Asal Usul

WARISAN KESULTANAN BIMA UNTUK INDONESIA DAN DUNIA

visit indonesia

Filolog Henri Chambert- Loir dalam bukunya, Kerajaan Bima Dalam Sastra dan Sejarah, mengungkapkan, dokumen Kesultanan Bima di Nusa Tenggara Barat (NTB) dapat dipilah menjadi tiga golongan.

&80 x 90 Image

Pertama, naskah (bo) tentang mitos asal mula raja-raja Bima. Di tengah masyarakat setempat, teks mitos demikian juga berkembang dengan pelbagai versi.

Kedua, seluruh bo yang berisi catatan resmi dari pihak Kesultanan Bima. Penulisan teks ini berlangsung baik di istana maupun rumah-rumah beberapa pembesar kesultanan.

Sayangnya, mayoritas bo ini musnah akibat peristiwa kebakaran yang terjadi di Bima pada 1918.

Para filolog mesti bekerja keras untuk mengumpulkan, menyunting, dan mempelajari segenap bo yang tersisa.

Ketiga, dokumen yang mengandung teks yang kemudian diterbitkan dalam seri berjudul Syair Kerajaan Bima. Ada beberapa peristiwa yang dinarasikan melalui teks dari tahun 1830 tersebut.

Khazanah literatur yang demikian mem buktikan kiprah Kesultanan Bima dalam perkembangan kebudayaan Melayu di Indonesia. Chambert-Loir mengaku terkejut begitu mengetahui bahwa naskah-naskah berbahasa Melayu dalam jumlah yang cukup banyak ternyata tersimpan di Bima.

Menurut dia, bo Bima dapat dianggap istimewa karena merekam beragam peristiwa secara cukup komprehensif, mulai dari administrasi kerajaan, struktur masyarakat, hukum, hingga persebaran agama Islam.

Ada tradisi tulisan yang berkembang baik di lingkungan istana Bima. Chambert-Loir mengutip penggalan dari Bo Sangaji Kai tahun 1781 tentang keunggulan budaya ini: “Seperkara lagi jangan lupa dan lalai, jikalau sudah berkata-kata atau berbicara, taruh di dalam surat harinya dan bulannya dan tahunnya bagi segala perkataan dan pekerjaan pada satu-satu ketika, supaya kita ketahui dan ingat akan mematuhi jawabnya.”
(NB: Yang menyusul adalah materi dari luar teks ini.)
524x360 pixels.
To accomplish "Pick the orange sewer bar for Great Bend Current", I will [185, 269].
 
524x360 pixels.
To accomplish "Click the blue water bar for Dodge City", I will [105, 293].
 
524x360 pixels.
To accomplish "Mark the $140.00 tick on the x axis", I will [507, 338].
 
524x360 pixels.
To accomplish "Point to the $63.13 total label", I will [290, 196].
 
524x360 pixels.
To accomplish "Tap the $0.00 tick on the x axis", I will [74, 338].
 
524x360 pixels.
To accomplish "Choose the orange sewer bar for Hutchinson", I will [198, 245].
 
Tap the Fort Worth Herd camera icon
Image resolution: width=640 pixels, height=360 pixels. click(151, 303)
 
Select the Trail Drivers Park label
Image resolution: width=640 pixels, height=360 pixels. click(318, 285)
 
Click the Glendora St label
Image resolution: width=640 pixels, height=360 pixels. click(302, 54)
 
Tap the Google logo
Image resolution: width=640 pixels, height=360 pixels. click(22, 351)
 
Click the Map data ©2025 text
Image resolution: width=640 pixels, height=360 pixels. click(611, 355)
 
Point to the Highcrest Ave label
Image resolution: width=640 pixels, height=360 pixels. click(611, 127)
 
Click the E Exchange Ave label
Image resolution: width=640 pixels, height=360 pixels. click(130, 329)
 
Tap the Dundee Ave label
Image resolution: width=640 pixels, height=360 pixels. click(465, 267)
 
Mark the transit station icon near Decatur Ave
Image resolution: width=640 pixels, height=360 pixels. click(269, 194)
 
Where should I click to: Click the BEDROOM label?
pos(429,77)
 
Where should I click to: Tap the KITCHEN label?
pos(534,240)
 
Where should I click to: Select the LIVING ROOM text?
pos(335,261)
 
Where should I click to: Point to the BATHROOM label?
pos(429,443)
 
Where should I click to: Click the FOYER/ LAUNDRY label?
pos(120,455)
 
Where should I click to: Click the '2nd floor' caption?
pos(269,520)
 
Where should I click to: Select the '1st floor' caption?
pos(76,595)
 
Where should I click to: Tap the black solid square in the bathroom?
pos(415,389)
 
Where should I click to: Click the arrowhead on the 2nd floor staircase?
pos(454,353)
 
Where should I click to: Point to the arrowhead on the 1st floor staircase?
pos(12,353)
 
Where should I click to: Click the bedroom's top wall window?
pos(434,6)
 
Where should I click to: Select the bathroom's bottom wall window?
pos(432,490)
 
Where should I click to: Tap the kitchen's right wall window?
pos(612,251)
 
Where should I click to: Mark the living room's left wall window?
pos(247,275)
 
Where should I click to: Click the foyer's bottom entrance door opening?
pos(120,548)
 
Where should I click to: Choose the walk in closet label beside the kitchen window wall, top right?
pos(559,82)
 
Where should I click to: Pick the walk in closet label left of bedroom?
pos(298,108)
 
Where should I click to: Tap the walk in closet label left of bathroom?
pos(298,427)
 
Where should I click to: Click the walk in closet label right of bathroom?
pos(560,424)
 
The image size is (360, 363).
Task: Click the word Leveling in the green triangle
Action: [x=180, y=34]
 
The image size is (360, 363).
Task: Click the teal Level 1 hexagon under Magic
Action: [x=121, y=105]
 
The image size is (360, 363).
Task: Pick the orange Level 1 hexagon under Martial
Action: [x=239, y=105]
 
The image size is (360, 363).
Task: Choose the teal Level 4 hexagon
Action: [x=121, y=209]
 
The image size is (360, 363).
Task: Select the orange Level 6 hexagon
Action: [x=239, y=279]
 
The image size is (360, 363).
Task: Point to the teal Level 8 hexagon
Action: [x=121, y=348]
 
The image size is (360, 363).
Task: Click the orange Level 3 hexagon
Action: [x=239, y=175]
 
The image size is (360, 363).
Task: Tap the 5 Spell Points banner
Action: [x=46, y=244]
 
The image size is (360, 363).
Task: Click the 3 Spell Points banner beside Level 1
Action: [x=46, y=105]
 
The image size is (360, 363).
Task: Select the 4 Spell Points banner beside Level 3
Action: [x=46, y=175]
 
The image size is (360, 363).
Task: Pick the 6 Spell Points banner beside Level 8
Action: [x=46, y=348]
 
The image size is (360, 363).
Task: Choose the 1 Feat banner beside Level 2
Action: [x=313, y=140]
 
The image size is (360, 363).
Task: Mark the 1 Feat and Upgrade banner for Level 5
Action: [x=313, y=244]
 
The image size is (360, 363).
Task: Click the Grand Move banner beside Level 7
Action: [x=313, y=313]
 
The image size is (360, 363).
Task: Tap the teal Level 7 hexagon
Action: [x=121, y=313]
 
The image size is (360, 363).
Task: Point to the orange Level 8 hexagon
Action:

I Wayan Sumerata dalam artikelnya untuk jurnal Forum Arkeologi (November 2014) menjelaskan, di Pulau Sumbawa, Nusa Tenggara Barat (NTB), telah berkembang suatu tatanan politik sebelum masuknya pengaruh Hindu-Buddha.

Sistem pemerintahan tersebut dinamakan sebagai ncuhi.

Bo Sangaji Kai mengungkapkan adanya lima ncuhi yang dominan, yakni Huu, Daha, Saneo, Nowa, dan Tonda.
Pengaruh animisme memudar seiring dengan masuknya ajaran Hindu-Buddha ke Pulau Sumbawa sekitar abad ketujuh atau kedelapan. Agama ini dibawa dari Jawa atau Bali melalui kontak dengan para pedagang atau kekuatan politik kerajaan besar, semisal Majapahit.

Dua versi Islamisasi

Ada beberapa versi tentang masuk Islamnya raja Bima atau perubahan sangaji Bima menjadi Kesultanan Bima. Tawalinuddin Haris dalam artikelnya, “Kesultanan Bima di Pulau Sumbawa” (2006) menjelaskan, fase Islamisasi tersebut bermula ketika silsilah raja-raja Bima sampai kepada generasi ke-38.

Dengan demikian, penguasa Bima ke-37, Sawo, merupakan raja terakhir yang belum memeluk Islam. Adapun sultan Bima yang pertama bernama Abdul Galir (baca: Abdul Kahir).

Pendapat versi pertama menegaskan, Islam di Bima berasal dari Pulau Jawa. Haris mengutip catatan perjalanan Heinrich Zollinger, pakar botani yang sempat mengunjungi Pulau Sumbawa sekitar tahun 1840-an. Ilmuwan Swiss itu mengungkapkan, Islam di Bima pertama kali datang dari Jawa periode 1450-1540.

Lebih perinci lagi, dakwah Islam di Bima disebut-sebut bersumber dari Jawa Timur. Sumber pendapat ini adalah Babad Lombok, yang menuturkan peran Sunan Prapen dari Giri dalam menyebarkan Islam di Lombok.

Adapun versi kedua berpendapat, Islam di Bima tidak terutama datang dari Jawa, melainkan Sulawesi Selatan. Pendapat ini merujuk pada hegemoni Kerajaan Gowa-Tallo di kepulauan Nusa Tenggara. Tokoh-tokoh dakwah Islam yang berangkat dari Sulawesi Selatan adalah Datuk Dibandang dan Datuk Ditiro.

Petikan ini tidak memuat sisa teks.